D.    Rumusan Masalah
Bertolak dari latar belakang masalah di atas identifikasi masalah dan pembatasan masalah permasalahan yang dapat dirumuskan adalah sebagai berikut. “Apakah keterampilan berbicara siswa tuna rungu kelas VII- SLB-B YPPLB Ngawi tahun pelajaran 2008/2009 dapat di tingkatkan dengan pengggunaan media buku cerita bergambar?”.

E.     Tujuan Penelitian
Secara operasional, tujuan khusus yang ingin dicapai dalam penelitian adalah untuk mendiskripsikan peningkatan keterampilan berbicara dengan penggunaan media buku cerita bergambar kelas VII siswa tuna rungu di SLB­B YPPLB Ngawi tahun pelajaran 2008/2009.
F.     Kegunaan Penelitian
Secara teoritis, hasil penelitian ini diharapkan dapat berguna bagi pengembangan pembelajaran bahasa Indonesia, khususnya keterampiian berbicara dalam pembelajaran bahasa Indonesia.

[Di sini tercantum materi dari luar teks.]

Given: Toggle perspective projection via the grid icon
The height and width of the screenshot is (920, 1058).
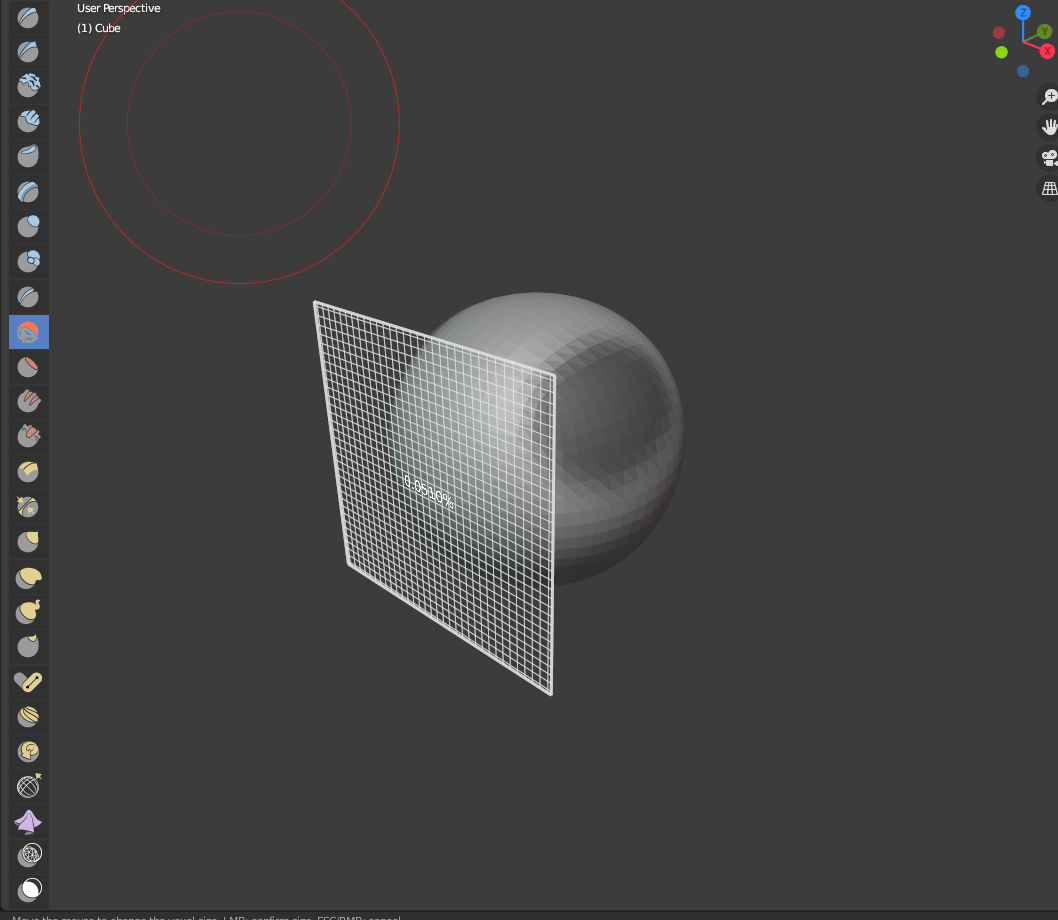Looking at the screenshot, I should [x=1049, y=188].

Sementara itu secara praktis hasil penelitian ini diharapkan bermanfaat bagi:
1.      Siswa
a.       Menghargai dan membanggakan bahasa Indonesia sebagai bahasa persatuan (Nasional) dan bahasa negara.
b.      Memahami bahasa Indonesia dari aspek berbicara serta menggunakannya dengan tepat dan kreatif untuk berbagai tujuan.
c.       Memiliki kemampuan menggunakan bahasa Indonesia untuk meningkat­kan kemampuan intelektual, dan kematangan sosial.
d.      Memiliki disiplin dalam berpikir dan berbahasa (berbicara).

2.      Guru
a.       Membekali guru dalam menentukan materi pengajaran bahasa Indonesia khususnya tentang keterampilan berbicara.
b.      Membantu guru mengembangkan kreatifitas dalam mengajar berbicara di Sekolah Menengah Pertama Luar Biasa.
c.       Membantu guru dalam memecahkan masalah-masalah yang timbul pada saat berlangsungnya pembelajaran berbicara di kelas.
d.      Memberi umpan balik bagi guru bahasa Indonesia agar dimasa yang akan datang dapat memperbaiki kualitas mengajar.
3.      Sekolah
Melengkapi sarana dan prasarana belajar bahasa Indonesia untuk meningkatkan prestasi belajar siswanya, (termasuk buku cerita bergambar).